[GIVEN DATA — start]
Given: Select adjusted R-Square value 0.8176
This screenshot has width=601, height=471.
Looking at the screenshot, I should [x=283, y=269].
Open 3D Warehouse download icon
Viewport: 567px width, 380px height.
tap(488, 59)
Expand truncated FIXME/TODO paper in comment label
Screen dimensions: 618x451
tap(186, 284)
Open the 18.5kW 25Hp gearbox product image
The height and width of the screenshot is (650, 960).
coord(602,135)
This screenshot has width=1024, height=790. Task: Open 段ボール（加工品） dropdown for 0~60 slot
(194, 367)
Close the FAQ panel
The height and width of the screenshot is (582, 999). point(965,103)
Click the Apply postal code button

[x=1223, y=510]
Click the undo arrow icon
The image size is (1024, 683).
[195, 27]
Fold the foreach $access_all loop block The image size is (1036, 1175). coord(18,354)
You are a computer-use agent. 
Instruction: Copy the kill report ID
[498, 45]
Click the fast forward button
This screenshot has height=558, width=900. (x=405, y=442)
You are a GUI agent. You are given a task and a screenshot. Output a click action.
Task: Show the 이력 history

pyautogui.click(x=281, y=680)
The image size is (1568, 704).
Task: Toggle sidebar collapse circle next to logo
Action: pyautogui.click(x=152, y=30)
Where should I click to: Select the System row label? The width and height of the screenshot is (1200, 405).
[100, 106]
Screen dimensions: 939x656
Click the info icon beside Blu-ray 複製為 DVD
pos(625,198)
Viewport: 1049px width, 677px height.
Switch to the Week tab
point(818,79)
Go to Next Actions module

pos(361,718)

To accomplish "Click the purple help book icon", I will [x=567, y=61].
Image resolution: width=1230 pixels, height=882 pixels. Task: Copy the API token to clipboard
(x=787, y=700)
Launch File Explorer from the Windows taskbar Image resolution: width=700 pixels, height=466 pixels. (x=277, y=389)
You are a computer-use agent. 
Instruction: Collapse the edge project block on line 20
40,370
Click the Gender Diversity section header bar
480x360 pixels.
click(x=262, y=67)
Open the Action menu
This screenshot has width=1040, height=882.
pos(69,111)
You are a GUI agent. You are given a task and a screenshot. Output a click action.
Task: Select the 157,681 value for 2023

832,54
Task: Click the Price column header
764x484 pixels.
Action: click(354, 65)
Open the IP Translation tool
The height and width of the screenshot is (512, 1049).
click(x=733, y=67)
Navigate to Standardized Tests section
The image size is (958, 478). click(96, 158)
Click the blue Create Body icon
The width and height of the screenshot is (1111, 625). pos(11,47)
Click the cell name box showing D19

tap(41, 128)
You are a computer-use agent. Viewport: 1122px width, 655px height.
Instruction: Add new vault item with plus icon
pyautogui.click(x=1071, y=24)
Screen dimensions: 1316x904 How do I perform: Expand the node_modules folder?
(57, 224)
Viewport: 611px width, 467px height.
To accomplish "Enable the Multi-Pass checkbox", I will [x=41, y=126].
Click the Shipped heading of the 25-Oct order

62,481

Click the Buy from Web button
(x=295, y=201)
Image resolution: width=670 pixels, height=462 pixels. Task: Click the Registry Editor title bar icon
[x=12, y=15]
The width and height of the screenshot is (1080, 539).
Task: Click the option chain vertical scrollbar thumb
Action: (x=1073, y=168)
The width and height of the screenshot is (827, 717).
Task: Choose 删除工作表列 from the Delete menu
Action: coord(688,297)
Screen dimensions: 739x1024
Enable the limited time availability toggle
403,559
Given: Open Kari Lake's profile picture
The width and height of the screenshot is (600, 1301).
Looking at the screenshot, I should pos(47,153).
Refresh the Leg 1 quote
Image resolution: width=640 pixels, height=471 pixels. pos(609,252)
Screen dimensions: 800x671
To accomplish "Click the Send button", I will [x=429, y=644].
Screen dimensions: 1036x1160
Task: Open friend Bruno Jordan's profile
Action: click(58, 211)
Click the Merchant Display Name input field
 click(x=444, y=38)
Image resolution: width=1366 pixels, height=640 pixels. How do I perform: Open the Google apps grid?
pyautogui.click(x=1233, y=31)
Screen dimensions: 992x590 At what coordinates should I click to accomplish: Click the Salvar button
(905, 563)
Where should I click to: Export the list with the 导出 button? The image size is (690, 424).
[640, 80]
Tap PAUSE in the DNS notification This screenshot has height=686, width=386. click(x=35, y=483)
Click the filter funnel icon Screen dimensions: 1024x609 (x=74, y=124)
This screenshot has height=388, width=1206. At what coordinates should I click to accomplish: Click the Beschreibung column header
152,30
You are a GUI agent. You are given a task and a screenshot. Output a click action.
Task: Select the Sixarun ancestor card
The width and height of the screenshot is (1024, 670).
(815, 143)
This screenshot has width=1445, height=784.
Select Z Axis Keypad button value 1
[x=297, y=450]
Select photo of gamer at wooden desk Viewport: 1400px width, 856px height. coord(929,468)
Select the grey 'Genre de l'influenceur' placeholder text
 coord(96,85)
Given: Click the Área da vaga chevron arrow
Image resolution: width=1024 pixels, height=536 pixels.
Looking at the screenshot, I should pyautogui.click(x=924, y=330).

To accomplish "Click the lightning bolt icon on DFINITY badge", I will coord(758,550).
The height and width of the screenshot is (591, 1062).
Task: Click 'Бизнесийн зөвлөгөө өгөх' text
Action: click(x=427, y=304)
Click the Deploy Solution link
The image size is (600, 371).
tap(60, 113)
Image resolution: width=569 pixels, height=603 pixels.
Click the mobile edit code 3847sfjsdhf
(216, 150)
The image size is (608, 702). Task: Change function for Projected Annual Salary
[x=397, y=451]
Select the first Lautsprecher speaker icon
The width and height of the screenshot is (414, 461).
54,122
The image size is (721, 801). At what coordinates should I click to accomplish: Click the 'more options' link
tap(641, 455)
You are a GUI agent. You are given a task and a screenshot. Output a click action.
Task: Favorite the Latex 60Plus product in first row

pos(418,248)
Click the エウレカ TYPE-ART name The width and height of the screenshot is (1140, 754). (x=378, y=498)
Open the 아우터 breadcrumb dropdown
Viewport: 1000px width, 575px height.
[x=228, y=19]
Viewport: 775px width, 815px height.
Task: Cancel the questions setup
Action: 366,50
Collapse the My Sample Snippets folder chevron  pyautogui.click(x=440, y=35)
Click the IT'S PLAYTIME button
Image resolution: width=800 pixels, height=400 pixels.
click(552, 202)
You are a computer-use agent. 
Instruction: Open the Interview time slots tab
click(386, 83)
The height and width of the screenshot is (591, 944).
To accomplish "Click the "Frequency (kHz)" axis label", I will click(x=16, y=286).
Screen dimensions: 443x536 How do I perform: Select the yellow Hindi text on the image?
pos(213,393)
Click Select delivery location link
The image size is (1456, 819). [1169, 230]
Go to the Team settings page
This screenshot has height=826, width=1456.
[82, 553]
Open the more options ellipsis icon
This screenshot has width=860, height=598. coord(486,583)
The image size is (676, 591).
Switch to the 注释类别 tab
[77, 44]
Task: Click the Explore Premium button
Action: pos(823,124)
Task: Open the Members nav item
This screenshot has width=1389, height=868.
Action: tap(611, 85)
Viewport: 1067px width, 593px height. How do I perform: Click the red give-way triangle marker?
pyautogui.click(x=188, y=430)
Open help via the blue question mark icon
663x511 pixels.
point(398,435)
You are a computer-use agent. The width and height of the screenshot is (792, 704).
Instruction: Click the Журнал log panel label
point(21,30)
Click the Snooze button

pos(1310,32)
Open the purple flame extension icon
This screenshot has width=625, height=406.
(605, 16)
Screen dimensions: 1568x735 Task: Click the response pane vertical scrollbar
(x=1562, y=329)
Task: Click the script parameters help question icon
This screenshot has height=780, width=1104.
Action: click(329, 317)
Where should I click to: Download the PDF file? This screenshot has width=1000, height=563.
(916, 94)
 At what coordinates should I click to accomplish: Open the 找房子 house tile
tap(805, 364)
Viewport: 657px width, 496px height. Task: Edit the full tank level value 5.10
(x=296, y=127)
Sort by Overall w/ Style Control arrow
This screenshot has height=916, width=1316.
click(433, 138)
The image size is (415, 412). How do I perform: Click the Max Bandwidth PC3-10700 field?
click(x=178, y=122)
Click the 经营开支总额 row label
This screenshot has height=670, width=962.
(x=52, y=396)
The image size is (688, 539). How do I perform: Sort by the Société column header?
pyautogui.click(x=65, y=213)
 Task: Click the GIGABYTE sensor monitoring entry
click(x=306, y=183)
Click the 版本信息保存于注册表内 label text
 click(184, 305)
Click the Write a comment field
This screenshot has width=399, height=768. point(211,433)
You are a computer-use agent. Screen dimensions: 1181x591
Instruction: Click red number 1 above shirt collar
[GIVEN DATA — finish]
| YOUR GOAL |
Search term "purple": return each line of the data that contains it.

| ANSWER BOX |
To accomplish "Click the purple help book icon", I will [x=567, y=61].
Open the purple flame extension icon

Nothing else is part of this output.